The A.Plus Group Holdings Limited (HKG:1841) share price has done very well over the last month, posting an excellent gain of 32%. Unfortunately, despite the strong performance over the last month, the full year gain of 7.9% isn't as attractive.
After such a large jump in price, given close to half the companies in Hong Kong have price-to-earnings ratios (or "P/E's") below 10x, you may consider A.Plus Group Holdings as a stock to avoid entirely with its 15.8x P/E ratio. Nonetheless, we'd need to dig a little deeper to determine if there is a rational basis for the highly elevated P/E.
For example, consider that A.Plus Group Holdings' financial performance has been poor lately as its earnings have been in decline. It might be that many expect the company to still outplay most other companies over the coming period, which has kept the P/E from collapsing. You'd really hope so, otherwise you're paying a pretty hefty price for no particular reason.
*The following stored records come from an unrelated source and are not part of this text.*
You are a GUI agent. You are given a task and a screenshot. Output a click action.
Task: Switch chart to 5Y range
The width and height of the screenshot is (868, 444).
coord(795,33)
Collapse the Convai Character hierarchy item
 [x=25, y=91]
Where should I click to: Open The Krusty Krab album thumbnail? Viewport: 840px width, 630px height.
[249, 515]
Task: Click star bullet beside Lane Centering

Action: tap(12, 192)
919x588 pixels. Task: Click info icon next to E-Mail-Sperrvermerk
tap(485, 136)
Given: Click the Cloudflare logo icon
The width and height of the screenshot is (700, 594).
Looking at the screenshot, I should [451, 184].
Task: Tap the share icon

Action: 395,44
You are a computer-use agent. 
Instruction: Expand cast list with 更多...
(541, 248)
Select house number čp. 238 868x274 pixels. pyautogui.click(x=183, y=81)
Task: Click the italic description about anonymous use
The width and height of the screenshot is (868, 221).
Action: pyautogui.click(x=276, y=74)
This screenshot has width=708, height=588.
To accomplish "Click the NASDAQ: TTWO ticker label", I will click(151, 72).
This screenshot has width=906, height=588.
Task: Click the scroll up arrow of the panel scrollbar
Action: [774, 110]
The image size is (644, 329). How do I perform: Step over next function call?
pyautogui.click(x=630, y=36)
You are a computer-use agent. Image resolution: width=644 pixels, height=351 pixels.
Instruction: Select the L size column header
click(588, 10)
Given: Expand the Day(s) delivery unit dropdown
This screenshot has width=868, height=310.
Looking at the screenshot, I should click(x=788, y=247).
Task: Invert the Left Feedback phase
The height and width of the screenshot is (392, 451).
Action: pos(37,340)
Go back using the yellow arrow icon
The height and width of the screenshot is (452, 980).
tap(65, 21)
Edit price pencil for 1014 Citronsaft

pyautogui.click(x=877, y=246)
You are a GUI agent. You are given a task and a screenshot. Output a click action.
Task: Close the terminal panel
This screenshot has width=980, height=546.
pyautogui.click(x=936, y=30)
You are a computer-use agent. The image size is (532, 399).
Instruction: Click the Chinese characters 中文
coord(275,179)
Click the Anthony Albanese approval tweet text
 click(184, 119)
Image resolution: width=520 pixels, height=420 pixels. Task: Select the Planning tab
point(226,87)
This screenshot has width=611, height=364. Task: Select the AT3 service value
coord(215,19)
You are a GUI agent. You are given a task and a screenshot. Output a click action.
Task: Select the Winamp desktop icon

Check out our latest analysis for A.Plus Group Holdings
A.Plus Group Holdings' P/E ratio would be typical for a company that's expected to deliver very strong growth, and importantly, perform much better than the market.
If we review the last year of earnings, dishearteningly the company's profits fell to the tune of 72%. The last three years don't look nice either as the company has shrunk EPS by 77% in aggregate. So unfortunately, we have to acknowledge that the company has not done a great job of growing earnings over that time.
Weighing that medium-term earnings trajectory against the broader market's one-year forecast for expansion of 21% shows it's an unpleasant look.
In light of this, it's alarming that A.Plus Group Holdings' P/E sits above the majority of other companies. It seems most investors are ignoring the recent poor growth rate and are hoping for a turnaround in the company's business prospects. Only the boldest would assume these prices are sustainable as a continuation of recent earnings trends is likely to weigh heavily on the share price eventually.
The strong share price surge has got A.Plus Group Holdings' P/E rushing to great heights as well. While the price-to-earnings ratio shouldn't be the defining factor in whether you buy a stock or not, it's quite a capable barometer of earnings expectations.
Our examination of A.Plus Group Holdings revealed its shrinking earnings over the medium-term aren't impacting its high P/E anywhere near as much as we would have predicted, given the market is set to grow. When we see earnings heading backwards and underperforming the market forecasts, we suspect the share price is at risk of declining, sending the high P/E lower. If recent medium-term earnings trends continue, it will place shareholders' investments at significant risk and potential investors in danger of paying an excessive premium.
There are also other vital risk factors to consider and we've discovered 3 warning signs for A.Plus Group Holdings (1 is a bit concerning!) that you should be aware of before investing here.
Of course, you might find a fantastic investment by looking at a few good candidates. So take a peek at this free list of companies with a strong growth track record, trading on a low P/E.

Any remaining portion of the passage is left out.